This wartime murder-mystery takes place on an old-fashioned, home counties, English country estate – where centuries of tradition are being overturned by the conflict on the Continent. The unconventional heroine, Bunch Courtney, refuses to believe that her childhood sweetheart might have committed suicide. But if he didn’t kill himself, then who is responsible for his death on the snowy Sussex Downs? Bunch must outwit the outdated convictions of the stuffy establishment and the landed gentry, to confront a conspiracy of killers and uncover the truth…
Winter Downs delivers a traditional whodunit wrapped in historical nostalgia. Author Jan Edwards explores what life might have been like for the Land Girls who farmed the fields while the men fought overseas. The long-established routines and rituals of rural life are radically disrupted by rationing and air raids, billeted soldiers and brash young men. But it isn’t all rose-tinted retrospective: Winter Downs also shows the seedier side of the war – when spivs weren’t lovable rascals so much as cut-throat thieves who’d rapidly resort to violence if interrupted while butchering stolen sheep. Or worse.
The story itself presents plenty of unpredictable puzzles as Bunch challenges the expectations of her upper-class upbringing. In many ways she reminded me of a grown-up George from Enid Blyton’s Famous Five, while her sister, Dodo, is a dead ringer for an adult version of Anne. In fact, the whole book almost feels like ‘what the Famous Five did next’. Bunch can’t do much to help win the war, but she is determined to see that her old friend’s murder doesn’t go unpunished. She’s the kind of practical, horse-riding gel typically described as ‘feisty’, so when the police inspector dismisses her doubts as those of a silly girl, Bunch plunges into the investigation.
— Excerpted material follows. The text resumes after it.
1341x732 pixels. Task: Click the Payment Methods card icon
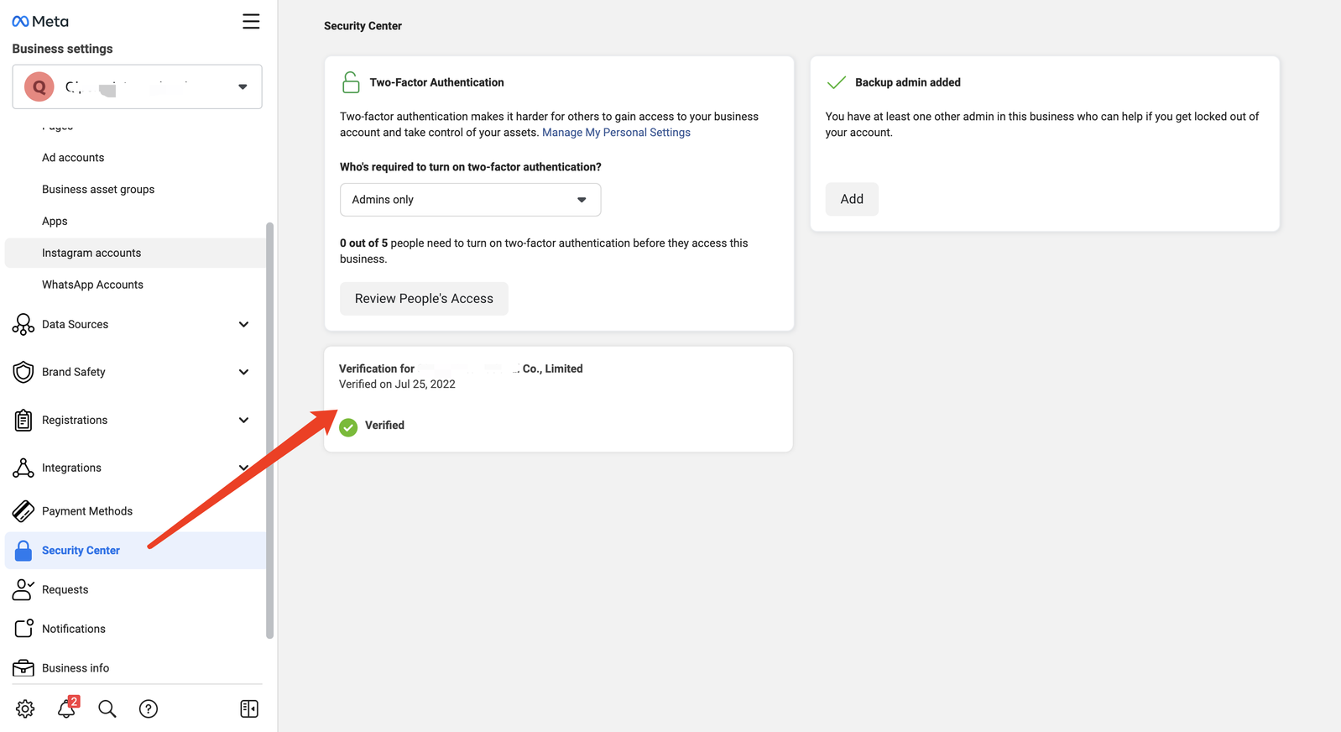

The whole book is imbued with the ambience of the area but it’s a chilly interpretation of the Sussex countryside, isolated in the grip of an icy winter and unsettled by uncertainty. The fate of Europe hangs in the balance while centuries of class structure and gender stereotypes fray at the seams. Jan Edwards hints at the latter while keeping the plot focused on the twists and turns – and she writes crisp, engaging prose which is easy to enjoy.
You can simply read Winter Downs as a ripping yarn, almost cosy crime, or look a little deeper into the social subtext of the story. It’s ideal for anyone who enjoys Agatha Christie’s mysteries or golden-age detective fiction. The cover art brilliantly depicts the atmosphere of the novel; blue birds over the white cliffs, indeed. For me, it was all a little bit conventional, strait-laced and good-natured – but I suspect that it’ll be immensely satisfying to anyone who enjoys Downton Abbey, Poldark and the like.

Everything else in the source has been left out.